What do you like to do when you aren’t working?
Sleep. But visiting art museums and galleries is a close second. When you think about it, art and science are very similar. They both try and answer big questions. Art is seen as creative and emotional; science, as methodical and rational. Both are a means of investigation—one in a laboratory, the other in a studio. Both involve long hours, tedious work and often it seems like nothing is working or coming out the way we hoped. But the end result—a breakthrough scientiﬁc discovery or great work of art—are both exciting, and very rare accomplishments.
You started the Ludwig Oxford Branch at the University of Oxford approximately nine years ago. What makes this a great location for the Branch’s research?

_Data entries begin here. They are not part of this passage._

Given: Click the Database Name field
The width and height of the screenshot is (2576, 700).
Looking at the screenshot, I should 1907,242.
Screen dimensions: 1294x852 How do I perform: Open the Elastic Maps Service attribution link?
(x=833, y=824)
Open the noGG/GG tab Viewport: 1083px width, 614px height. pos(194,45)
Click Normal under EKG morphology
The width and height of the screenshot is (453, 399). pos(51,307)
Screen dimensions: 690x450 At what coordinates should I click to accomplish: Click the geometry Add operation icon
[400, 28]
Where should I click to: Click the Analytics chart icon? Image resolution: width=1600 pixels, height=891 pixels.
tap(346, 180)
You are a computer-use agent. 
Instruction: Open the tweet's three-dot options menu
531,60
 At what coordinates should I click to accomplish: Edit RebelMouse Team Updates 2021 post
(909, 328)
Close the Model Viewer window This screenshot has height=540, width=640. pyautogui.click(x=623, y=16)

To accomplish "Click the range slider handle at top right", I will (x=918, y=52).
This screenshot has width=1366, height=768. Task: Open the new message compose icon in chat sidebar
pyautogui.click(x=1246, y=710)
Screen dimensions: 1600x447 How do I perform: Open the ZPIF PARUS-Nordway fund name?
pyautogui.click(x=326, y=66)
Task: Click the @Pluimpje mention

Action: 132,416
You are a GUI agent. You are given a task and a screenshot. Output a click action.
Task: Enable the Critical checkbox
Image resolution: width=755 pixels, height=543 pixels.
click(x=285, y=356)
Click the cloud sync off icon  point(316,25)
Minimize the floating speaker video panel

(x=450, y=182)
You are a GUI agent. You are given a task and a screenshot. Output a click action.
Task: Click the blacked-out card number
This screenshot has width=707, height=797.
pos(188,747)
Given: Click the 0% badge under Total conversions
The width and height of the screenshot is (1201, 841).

The Oxford campus has grown to be one of the largest biomedical research centers in Europe, and it is a vibrant and stimulating place to work. Recent additions include the neighboring Kennedy Institute for Rheumatology, which houses many leading immunologists, the Target Discovery Institute and the nearly-completed Big Data Institute. In terms of cancer research in particular, being in Oxford is great because it is one of the three major centers of research designated by Cancer Research UK, and the Biomedical Research Centre here facilitates fantastic clinical links. Oxford is also a perfect environment for students and postdocs to develop their careers. The whole university is within cycling distance, so there are no practical barriers to them visiting and working with other institutes. The Oxford college system also brings together people from different disciplines and offers extra support and opportunities.